STATED GOAL 1:
List every posting date that appears as a heading in the blog entries.
STATED GOAL 2:
Write what comes next in the blog entries, beginning right after their final sentence.

>> begin PASSAGE GIVEN

Friday, September 30, 2016

part 4

eighteen was
back on the learning curve
back to square one, learning lessons the hard way
crying tears and wishing the years away

this poor girl couldn't catch a break
or so she thought.
but really, she had caught so many breaks
she could have been dead,
not just damaged.

at the end of the first 6 months, she had to force herself to fight
to pick up the broken and shattered pieces
of life and of herself
and of her heart
to fight.
fight hard and work hard because this wasn't what life was supposed to be

she dawned a ponytail
her favorite sneakers
fists held high -
she fought

fast forward through the second six months &
life had dramatically changed.
our friend had really changed from
a sad and lonely, broken girl
to someone who put in the work
to save herself.


Sunday, September 25, 2016

part 3

she loved to laugh. 
she still does, actually. but back then her life was full of laughs - every kind.
small chuckles to herself in the back of the classroom
big belly laughs with her friends during lunch
silent-can't breathe-otter noises-snorts-tears rolling down her face in the middle of the night at a sleepover
laughs

she resisted the laughs for a while, because who likes to laugh during a time that's supposed to be serious? it's no easy thing to pick a college and a major and a future.
so why not change plans 4, 5, or 7 times?
because at 17, how was she supposed to know what she wanted out of life?

so she took the stress in stride,
and did what anyone else would do -
because life was good and friends were nice and family was fun and school was easy
so everything else beyond that wasn't important
right here and right now was happening

and right here and right now someone told a joke and it was funny
so she laughed

Saturday, September 24, 2016

part 2

"you've lost it," she said matter of factly.

"what do you mean i've lost it?"

"you've lost the fire in your eyes. it used to be there, swirling around in the deep blue corners of your eyes, but it's gone now. your love for life and pure excitement about living is just gone. where did it go?"

i had to think for a minute about what she could mean. it really took me by surprise that she came out and said what everyone knew and had been thinking.

>> end PASSAGE GIVEN
>> begin MATERIAL PROVIDED

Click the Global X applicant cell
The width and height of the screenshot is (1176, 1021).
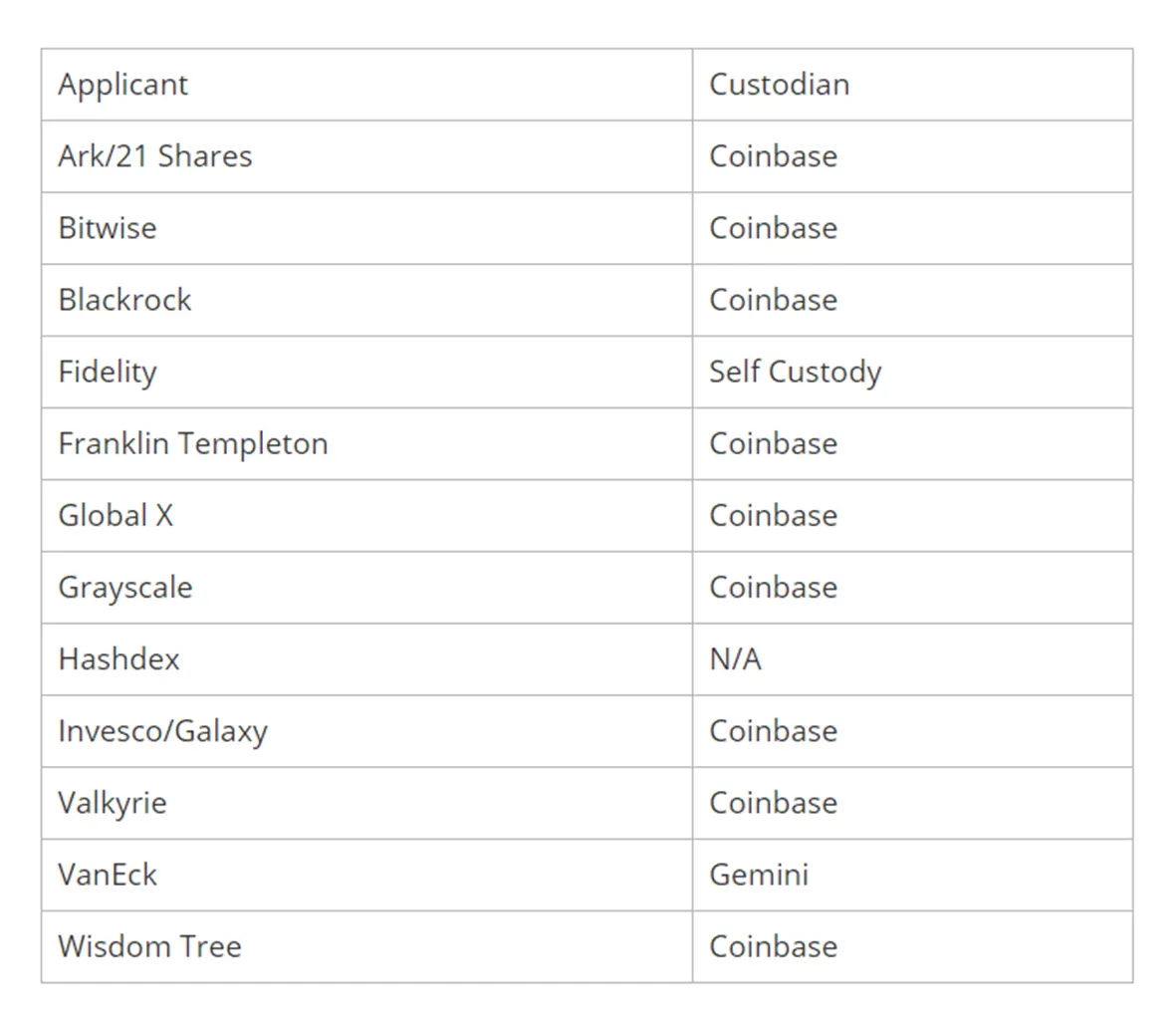(366, 516)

>> end MATERIAL PROVIDED

RIGHT ANSWER 1:
Friday, September 30, 2016
Sunday, September 25, 2016
Saturday, September 24, 2016

RIGHT ANSWER 2:
"well," i began, "i think i left it in a few places, pieces of burning coals. part of it i left in the back of a mini van, part of it i left in the mountains, part of it i left down the shore. some of me ran with water down the sink late at night, but these were all places that i sort of dropped pieces of me - like i didn't purposely leave myself there. i just kind of left them along the way."

"oh," she said sort of confused, "are there any places you left yourself on purpose?"

"i left myself between the pages of every book i read this year. i am stitched into every word i wrote for school and in my journal. i am quietly lurking around the halls of our high school and in the foot prints i left on the soccer field. a piece of myself resides with you, my best friend - in every laugh we have laughed and every tear we have cried. through every good decision and every bad decision, you have never left my side."

"you say that like i ever had any other choice but to stay. you need me. but the funny thing, is that i need you too."

16 years old.

Wednesday, September 21, 2016

part 1

15 years old:

she's sitting on her bed, 11pm, staring at her phone and waiting for a message that never comes.

2am, lying in the dark - nothing but questions floating around in her head.
was it something i said? maybe that joke wasn't funny enough.
was it something i wore? i probably looked fat.
did i do something weird? i'm not sure, he didn't say anything about it.

all she had was questions swirling around in her mind causing nothing but anxiety and confusion. she doubted everything.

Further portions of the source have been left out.